Either way, the iPhone would get much more expensive. In a September note to clients, Bank of America Merrill Lynch said that moving production (100% of final assembly) to the U.S. would need 20% price increases to offset the incremental labor costs”.
All the more reason for investors to start looking at Apple’s strategic direction—and it’s not just about iPhone, or even its other key consumer electronics.
In early October, JPMorgan predicted Apple would get 20 percent more valuable by the end of December 2019. And while the iPhone has gotten it to where it is, the future is about the Big Shift to services.
Fewer iPhone users are expected to upgrade to new phones next year because they like the iPhone X so much, so many analysts see a major sales gap looming for next year.
According to JPMorgan analyst Samik Chatterjee, "Apple has historically been regarded as an IT Hardware company tied to a short product refresh cycle of the iPhone in an extremely competitive smartphone industry."
"More recently, investors have been proved wrong on the pace of Apple’s transformation to a services company, with revenues in the Services reporting segment increasing from 8% of total in FY12 to an estimated 20% of total in FY21E," he added.
So, we’re not really talking about the iPhone anymore—we’re talking about App Store, Apple Music and Apple Pay—not to mention its push into video and print media. We’re also talking about other juicy new acquisitions Apple could make.

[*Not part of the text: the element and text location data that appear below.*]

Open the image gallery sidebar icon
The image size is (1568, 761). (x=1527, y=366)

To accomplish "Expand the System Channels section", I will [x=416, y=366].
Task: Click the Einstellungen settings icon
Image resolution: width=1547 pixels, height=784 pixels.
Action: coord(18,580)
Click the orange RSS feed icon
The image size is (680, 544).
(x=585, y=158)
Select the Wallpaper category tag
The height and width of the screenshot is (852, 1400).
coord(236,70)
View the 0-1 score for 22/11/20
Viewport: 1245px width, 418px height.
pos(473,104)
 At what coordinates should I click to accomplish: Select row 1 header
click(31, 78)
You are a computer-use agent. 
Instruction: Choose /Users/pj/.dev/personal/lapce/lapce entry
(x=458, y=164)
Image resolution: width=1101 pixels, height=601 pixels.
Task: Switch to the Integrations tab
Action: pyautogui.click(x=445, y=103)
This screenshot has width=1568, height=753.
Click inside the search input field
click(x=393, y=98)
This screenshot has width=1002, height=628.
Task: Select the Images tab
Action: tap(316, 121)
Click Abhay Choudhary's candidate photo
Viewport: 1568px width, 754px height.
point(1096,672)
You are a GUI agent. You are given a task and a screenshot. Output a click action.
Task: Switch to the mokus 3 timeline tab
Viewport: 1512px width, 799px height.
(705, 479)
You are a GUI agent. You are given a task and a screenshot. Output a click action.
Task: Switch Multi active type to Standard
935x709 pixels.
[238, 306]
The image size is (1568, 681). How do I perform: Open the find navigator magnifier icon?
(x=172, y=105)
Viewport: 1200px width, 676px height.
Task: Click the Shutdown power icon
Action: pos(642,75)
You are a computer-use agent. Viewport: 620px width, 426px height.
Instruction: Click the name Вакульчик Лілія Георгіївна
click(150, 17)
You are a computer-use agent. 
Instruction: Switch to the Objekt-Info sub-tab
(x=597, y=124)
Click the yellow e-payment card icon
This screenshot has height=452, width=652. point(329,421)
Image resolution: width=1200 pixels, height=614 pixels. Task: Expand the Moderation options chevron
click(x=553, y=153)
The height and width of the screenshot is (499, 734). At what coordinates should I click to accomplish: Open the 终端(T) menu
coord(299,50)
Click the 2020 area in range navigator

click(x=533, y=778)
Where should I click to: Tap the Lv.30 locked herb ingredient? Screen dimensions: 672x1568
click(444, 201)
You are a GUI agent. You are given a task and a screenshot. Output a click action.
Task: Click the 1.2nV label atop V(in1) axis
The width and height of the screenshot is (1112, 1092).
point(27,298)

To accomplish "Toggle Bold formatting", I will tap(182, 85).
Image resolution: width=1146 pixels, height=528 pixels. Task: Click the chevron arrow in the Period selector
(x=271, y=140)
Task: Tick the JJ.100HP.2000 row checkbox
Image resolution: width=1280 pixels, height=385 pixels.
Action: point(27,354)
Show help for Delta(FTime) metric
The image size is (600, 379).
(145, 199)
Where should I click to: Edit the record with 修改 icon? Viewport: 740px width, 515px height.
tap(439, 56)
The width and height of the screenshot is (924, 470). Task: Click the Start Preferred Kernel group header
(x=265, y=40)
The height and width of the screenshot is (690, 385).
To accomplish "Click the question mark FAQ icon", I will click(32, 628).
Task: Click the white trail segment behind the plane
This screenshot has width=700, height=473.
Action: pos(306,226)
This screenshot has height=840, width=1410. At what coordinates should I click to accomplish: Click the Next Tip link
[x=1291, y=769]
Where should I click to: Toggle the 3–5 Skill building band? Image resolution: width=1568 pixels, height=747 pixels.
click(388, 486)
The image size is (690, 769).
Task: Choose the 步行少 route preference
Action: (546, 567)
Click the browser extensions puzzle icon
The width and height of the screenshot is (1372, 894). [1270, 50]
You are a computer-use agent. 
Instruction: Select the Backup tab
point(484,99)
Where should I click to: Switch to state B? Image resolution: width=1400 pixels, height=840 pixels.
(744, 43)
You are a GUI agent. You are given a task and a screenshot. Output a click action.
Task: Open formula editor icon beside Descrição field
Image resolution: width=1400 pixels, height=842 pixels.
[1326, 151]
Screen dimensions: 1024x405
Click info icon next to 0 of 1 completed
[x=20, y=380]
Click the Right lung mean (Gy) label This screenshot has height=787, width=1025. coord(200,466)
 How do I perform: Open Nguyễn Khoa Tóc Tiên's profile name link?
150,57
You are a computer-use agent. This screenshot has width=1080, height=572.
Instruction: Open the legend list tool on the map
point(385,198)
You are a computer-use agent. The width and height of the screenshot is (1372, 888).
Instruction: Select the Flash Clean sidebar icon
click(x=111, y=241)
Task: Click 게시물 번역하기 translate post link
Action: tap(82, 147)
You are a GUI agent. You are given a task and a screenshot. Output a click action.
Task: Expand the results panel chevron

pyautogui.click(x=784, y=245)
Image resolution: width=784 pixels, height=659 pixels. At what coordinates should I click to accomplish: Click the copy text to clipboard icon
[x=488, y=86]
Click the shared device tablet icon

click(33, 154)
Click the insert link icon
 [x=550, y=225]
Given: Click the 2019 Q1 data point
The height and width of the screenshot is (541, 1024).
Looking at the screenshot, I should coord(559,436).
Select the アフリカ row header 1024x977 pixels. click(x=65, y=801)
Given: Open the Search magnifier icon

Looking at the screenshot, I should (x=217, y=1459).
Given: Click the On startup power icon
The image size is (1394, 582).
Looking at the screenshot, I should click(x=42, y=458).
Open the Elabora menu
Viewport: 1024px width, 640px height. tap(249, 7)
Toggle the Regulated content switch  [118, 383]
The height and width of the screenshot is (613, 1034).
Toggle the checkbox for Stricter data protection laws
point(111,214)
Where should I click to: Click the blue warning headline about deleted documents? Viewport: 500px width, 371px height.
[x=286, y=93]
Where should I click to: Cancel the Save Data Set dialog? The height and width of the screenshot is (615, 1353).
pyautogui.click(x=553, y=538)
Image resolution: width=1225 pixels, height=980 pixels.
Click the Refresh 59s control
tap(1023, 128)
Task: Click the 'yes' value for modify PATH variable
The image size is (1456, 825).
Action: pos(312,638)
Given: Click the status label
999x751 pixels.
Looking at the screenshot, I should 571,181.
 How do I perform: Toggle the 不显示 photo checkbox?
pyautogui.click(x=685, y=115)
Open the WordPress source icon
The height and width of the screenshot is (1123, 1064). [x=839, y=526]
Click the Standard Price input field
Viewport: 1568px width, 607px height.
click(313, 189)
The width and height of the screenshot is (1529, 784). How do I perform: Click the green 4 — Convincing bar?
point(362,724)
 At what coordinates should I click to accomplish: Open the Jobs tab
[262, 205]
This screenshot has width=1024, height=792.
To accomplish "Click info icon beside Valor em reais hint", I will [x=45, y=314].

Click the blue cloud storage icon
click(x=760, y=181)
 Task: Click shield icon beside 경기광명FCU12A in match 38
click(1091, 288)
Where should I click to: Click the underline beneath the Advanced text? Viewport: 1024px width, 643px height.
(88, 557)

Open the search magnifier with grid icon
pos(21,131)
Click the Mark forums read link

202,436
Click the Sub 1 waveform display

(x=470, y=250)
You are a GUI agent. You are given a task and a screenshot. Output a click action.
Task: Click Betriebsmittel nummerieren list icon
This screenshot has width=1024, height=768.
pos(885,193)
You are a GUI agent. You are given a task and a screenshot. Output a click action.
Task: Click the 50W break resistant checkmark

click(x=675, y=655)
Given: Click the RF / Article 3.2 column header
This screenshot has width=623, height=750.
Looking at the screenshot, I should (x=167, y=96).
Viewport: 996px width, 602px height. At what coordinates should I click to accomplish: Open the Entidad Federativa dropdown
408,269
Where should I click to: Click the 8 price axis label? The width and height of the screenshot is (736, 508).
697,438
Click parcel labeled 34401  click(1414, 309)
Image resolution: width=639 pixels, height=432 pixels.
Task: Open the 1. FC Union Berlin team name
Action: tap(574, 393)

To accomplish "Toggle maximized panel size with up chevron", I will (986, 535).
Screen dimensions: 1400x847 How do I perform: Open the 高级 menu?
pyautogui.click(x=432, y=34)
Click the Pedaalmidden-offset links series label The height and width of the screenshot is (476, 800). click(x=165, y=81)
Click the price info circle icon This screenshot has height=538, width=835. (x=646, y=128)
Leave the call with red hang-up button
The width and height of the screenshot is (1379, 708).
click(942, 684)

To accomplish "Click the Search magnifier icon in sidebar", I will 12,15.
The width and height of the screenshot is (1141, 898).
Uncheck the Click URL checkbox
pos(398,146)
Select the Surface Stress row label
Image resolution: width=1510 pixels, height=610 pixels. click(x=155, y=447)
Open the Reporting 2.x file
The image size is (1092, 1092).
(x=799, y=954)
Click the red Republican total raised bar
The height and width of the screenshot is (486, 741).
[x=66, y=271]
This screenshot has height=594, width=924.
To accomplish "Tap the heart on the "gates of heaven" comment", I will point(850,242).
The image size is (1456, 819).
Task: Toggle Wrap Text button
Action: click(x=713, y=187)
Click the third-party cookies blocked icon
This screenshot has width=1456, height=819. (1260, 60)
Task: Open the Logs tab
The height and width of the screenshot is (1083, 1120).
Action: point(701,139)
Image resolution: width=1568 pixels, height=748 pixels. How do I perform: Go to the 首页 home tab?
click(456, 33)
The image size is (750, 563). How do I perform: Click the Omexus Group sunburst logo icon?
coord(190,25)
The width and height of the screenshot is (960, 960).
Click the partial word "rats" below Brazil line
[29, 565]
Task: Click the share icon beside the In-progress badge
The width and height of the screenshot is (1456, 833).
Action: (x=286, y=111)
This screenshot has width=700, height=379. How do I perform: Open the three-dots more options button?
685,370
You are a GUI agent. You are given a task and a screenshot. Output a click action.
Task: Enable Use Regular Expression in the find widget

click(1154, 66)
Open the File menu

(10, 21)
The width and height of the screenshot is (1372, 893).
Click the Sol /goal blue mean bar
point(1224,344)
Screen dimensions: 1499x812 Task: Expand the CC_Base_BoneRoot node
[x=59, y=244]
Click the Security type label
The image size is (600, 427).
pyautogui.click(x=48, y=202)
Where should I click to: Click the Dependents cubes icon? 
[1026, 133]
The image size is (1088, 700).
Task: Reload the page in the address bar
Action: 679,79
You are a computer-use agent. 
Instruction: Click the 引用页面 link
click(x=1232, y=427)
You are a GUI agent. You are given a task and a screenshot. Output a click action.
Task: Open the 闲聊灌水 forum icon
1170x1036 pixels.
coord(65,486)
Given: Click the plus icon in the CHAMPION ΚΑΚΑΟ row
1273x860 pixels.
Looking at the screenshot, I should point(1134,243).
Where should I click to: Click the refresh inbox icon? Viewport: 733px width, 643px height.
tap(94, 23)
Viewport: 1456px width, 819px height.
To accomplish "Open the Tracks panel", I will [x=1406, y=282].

In July, Apple became the first-ever publicly listed U.S. company to hit $1 trillion when share prices hit $207.05 on the morning on July 2nd. It managed to soar way past that in the coming days, but last month saw stocks drop on disappointing outlook for the holiday season, and it lost that royal membership again.
But while investors should be looking at Apple’s service potential more closely, they’ll also be looking at Microsoft, which managed to overtake Apple briefly on Monday, when Apple’s market cap fell to $812 billion and Microsoft’s rose to $819 billion.
“It most likely won’t be long until Microsoft is firmly entrenched again as No. 1 in the world,” Bloomberg’s Shira Ovide wrote. “Longer-term, Microsoft has continued to roll as the go-to shepherd for corporate clients anxiously navigating technology changes in their industries.”
And Trump’s tariff threats certainly aren’t helping, with everyone wondering if Apple—with Tim Cook working hard to stay in Trump’s good graces—can “shepherd” its way out of this.